Work request:
The answer is a stretch of the material below, returned exactly: the line containing "исследованиях (425, 1380)", the line containing "[View unit listing] (66, 506)", and all lines between.

Dataset:
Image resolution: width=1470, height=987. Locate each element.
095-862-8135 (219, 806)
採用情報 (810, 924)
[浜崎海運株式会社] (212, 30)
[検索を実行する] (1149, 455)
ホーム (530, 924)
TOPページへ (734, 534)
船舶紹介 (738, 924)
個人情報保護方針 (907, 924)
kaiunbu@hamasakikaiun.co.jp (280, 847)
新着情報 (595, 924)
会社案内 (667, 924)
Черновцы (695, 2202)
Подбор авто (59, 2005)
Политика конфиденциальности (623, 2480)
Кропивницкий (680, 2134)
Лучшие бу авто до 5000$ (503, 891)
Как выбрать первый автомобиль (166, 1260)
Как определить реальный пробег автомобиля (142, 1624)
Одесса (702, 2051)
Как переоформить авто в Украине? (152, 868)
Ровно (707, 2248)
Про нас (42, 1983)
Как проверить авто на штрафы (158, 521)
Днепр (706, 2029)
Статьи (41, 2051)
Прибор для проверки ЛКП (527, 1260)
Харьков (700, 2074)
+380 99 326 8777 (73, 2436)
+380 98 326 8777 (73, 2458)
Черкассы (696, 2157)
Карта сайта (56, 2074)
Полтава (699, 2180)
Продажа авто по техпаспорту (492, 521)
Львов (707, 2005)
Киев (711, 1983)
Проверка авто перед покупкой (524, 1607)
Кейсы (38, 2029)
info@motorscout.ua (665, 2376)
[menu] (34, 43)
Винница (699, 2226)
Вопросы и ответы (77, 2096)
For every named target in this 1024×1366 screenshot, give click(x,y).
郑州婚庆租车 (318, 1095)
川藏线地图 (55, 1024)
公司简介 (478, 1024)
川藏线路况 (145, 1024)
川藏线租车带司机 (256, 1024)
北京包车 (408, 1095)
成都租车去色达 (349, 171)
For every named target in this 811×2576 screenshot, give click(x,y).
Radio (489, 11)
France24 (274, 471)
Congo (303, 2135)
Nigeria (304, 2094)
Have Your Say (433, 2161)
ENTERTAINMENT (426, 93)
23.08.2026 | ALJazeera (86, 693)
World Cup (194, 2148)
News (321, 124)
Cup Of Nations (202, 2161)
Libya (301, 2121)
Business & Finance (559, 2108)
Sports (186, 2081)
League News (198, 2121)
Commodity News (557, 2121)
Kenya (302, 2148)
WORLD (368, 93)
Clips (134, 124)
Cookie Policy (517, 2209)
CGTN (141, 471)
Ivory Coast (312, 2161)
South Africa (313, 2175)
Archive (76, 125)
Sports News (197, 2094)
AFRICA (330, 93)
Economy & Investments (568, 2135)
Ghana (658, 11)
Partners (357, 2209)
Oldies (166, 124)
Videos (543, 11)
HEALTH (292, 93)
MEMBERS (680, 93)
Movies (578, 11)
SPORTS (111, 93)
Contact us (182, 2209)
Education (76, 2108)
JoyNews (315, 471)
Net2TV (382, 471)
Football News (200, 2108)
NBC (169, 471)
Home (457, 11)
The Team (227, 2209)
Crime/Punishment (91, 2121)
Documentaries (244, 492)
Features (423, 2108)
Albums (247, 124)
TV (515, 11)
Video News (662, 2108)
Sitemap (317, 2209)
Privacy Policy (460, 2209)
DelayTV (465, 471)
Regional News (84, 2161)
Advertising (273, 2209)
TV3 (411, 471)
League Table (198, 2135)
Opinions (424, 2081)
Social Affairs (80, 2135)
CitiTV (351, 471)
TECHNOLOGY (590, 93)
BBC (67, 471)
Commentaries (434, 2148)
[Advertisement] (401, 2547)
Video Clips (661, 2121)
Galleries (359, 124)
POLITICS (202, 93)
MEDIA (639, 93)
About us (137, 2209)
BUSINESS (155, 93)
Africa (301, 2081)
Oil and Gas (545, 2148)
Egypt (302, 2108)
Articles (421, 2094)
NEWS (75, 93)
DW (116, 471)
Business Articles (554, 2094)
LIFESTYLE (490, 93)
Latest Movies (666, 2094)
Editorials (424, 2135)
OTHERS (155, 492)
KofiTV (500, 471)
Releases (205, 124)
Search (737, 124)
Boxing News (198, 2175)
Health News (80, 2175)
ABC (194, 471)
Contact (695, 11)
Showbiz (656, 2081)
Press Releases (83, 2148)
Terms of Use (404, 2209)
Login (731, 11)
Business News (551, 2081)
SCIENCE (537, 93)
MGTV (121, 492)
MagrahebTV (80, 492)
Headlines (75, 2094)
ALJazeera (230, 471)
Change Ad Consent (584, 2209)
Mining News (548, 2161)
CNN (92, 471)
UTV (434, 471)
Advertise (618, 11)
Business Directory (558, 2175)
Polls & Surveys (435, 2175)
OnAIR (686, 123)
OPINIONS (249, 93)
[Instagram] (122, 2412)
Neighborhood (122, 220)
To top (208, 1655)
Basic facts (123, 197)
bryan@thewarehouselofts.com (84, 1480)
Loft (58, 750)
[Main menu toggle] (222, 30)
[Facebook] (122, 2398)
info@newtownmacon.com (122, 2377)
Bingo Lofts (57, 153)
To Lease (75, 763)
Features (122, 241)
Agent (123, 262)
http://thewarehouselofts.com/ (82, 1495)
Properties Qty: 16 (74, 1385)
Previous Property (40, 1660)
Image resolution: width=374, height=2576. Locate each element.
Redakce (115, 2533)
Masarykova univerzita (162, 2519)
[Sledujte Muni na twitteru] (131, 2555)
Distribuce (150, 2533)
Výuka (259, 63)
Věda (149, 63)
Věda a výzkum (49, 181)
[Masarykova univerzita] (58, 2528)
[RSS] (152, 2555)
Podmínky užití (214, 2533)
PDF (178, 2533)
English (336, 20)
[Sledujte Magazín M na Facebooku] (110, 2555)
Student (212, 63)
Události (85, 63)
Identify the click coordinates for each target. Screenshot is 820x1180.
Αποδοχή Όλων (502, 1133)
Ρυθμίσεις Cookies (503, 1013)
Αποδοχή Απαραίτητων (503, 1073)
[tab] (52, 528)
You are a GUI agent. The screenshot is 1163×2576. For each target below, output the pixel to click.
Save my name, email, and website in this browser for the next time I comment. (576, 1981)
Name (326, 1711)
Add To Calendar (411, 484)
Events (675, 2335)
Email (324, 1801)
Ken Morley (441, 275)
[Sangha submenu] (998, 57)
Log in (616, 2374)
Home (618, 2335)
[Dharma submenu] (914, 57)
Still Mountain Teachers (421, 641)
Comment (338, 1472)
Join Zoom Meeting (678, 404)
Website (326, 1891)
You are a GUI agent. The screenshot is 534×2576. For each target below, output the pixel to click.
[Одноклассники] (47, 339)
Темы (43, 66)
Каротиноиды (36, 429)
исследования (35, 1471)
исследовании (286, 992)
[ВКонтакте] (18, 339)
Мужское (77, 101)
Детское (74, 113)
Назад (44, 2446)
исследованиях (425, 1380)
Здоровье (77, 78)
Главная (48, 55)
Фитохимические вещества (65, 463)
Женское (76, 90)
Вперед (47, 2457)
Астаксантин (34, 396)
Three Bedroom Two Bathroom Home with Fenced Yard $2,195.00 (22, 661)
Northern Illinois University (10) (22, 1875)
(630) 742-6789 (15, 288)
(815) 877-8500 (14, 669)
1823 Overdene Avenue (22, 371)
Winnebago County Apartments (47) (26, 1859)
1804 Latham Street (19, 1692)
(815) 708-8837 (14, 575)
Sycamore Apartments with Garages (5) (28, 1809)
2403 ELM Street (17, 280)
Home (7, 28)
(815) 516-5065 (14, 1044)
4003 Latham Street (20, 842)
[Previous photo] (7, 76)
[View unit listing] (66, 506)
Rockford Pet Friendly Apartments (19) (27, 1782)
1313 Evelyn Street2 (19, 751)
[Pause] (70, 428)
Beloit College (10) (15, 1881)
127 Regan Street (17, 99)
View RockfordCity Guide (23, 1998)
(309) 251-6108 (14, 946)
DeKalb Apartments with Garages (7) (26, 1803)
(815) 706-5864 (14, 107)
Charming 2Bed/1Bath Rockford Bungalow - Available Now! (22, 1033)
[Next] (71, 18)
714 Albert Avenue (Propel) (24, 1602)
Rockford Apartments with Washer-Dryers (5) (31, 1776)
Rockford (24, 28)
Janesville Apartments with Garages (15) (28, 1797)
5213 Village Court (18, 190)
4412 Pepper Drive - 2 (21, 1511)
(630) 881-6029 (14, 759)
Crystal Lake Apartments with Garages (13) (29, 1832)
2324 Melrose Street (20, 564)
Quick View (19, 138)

Exercise output:
исследованиях (425, 1380)
Здоровье (77, 78)
Главная (48, 55)
Фитохимические вещества (65, 463)
Женское (76, 90)
Вперед (47, 2457)
Астаксантин (34, 396)
Three Bedroom Two Bathroom Home with Fenced Yard $2,195.00 (22, 661)
Northern Illinois University (10) (22, 1875)
(630) 742-6789 (15, 288)
(815) 877-8500 (14, 669)
1823 Overdene Avenue (22, 371)
Winnebago County Apartments (47) (26, 1859)
1804 Latham Street (19, 1692)
(815) 708-8837 (14, 575)
Sycamore Apartments with Garages (5) (28, 1809)
2403 ELM Street (17, 280)
Home (7, 28)
(815) 516-5065 (14, 1044)
4003 Latham Street (20, 842)
[Previous photo] (7, 76)
[View unit listing] (66, 506)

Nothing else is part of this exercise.